▶ [Stated goal]:
Render the data as a JSON list of strings, starting at the line containing "Task: Select the 12" and ending at the line containing "Action: [393, 337]", with both of those lines included. Use one string per line and leave out blank lines.

▶ [Task material]:
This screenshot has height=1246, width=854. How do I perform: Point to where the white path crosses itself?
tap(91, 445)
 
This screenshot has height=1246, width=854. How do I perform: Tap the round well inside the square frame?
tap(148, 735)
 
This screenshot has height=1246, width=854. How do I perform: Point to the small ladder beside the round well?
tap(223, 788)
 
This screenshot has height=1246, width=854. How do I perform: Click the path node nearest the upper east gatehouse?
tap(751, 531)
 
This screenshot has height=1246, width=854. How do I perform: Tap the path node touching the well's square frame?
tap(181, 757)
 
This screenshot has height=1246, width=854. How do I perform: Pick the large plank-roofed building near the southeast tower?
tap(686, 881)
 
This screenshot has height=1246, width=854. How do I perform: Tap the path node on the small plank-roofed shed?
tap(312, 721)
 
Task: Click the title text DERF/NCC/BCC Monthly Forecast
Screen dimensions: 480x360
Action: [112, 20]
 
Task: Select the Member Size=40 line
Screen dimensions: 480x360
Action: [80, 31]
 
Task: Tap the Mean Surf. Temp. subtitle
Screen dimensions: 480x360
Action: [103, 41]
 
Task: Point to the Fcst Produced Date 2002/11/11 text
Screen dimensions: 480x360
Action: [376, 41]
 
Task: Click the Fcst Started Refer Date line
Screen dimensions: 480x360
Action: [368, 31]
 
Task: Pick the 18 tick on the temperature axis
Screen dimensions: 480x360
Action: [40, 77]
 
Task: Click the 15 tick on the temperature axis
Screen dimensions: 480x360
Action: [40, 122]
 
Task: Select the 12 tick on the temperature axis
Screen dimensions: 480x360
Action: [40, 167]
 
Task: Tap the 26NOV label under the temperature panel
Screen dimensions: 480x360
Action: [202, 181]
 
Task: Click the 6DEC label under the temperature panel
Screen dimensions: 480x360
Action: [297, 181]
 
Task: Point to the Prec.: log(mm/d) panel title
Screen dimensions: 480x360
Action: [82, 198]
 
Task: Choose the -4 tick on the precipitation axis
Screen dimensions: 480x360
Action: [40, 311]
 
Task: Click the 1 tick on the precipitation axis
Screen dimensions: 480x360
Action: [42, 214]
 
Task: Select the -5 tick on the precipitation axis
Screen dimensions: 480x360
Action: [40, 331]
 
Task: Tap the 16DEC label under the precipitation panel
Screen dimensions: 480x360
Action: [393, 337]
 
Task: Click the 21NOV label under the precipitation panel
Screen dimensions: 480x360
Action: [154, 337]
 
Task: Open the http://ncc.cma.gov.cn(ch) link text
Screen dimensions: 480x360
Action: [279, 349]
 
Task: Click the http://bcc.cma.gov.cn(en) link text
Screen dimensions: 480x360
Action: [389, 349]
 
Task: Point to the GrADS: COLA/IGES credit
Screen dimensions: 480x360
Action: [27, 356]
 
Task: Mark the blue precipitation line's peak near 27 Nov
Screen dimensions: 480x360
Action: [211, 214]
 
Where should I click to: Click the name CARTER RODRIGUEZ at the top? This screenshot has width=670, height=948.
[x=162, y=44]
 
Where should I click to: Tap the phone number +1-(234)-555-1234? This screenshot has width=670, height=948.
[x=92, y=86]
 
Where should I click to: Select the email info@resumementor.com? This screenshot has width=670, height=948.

--

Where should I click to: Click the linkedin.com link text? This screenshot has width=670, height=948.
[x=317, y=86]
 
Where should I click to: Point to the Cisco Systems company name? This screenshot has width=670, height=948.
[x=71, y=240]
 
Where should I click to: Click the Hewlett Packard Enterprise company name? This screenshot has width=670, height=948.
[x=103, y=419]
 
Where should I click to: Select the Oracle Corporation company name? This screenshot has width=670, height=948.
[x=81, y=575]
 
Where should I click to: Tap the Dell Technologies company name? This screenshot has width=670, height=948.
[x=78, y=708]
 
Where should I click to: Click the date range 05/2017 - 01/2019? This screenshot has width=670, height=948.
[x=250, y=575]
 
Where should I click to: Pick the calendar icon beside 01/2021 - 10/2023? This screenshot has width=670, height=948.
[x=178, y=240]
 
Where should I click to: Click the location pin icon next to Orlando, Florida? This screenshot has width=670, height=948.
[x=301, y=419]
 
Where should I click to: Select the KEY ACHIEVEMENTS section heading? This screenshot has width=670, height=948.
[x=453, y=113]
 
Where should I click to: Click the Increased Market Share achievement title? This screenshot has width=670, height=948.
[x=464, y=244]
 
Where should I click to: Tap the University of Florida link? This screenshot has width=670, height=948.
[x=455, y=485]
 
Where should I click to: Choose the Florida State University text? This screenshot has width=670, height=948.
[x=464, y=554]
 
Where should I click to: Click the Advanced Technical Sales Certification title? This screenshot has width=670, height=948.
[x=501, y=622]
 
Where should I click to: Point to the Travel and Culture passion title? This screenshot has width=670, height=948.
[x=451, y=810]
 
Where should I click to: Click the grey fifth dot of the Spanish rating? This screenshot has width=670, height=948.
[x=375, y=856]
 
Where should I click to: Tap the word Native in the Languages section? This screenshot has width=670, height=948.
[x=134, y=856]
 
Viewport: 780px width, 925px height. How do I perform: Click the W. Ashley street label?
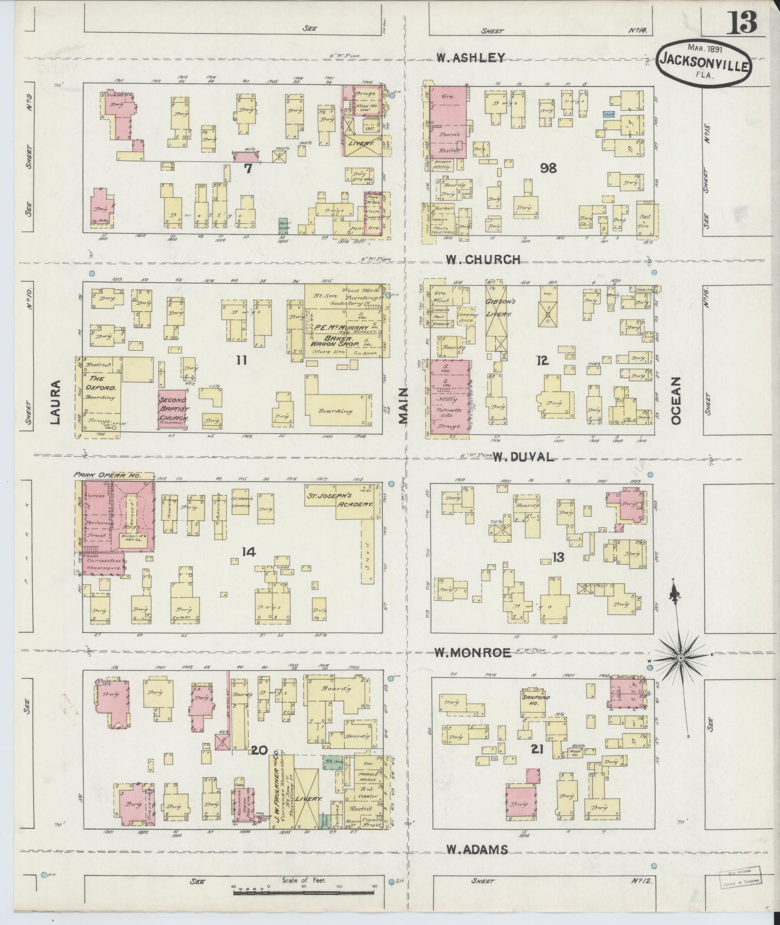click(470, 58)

▶ [Response to this task]:
[
  "Task: Select the 12 tick on the temperature axis",
  "Screen dimensions: 480x360",
  "Action: [40, 167]",
  "Task: Tap the 26NOV label under the temperature panel",
  "Screen dimensions: 480x360",
  "Action: [202, 181]",
  "Task: Click the 6DEC label under the temperature panel",
  "Screen dimensions: 480x360",
  "Action: [297, 181]",
  "Task: Point to the Prec.: log(mm/d) panel title",
  "Screen dimensions: 480x360",
  "Action: [82, 198]",
  "Task: Choose the -4 tick on the precipitation axis",
  "Screen dimensions: 480x360",
  "Action: [40, 311]",
  "Task: Click the 1 tick on the precipitation axis",
  "Screen dimensions: 480x360",
  "Action: [42, 214]",
  "Task: Select the -5 tick on the precipitation axis",
  "Screen dimensions: 480x360",
  "Action: [40, 331]",
  "Task: Tap the 16DEC label under the precipitation panel",
  "Screen dimensions: 480x360",
  "Action: [393, 337]"
]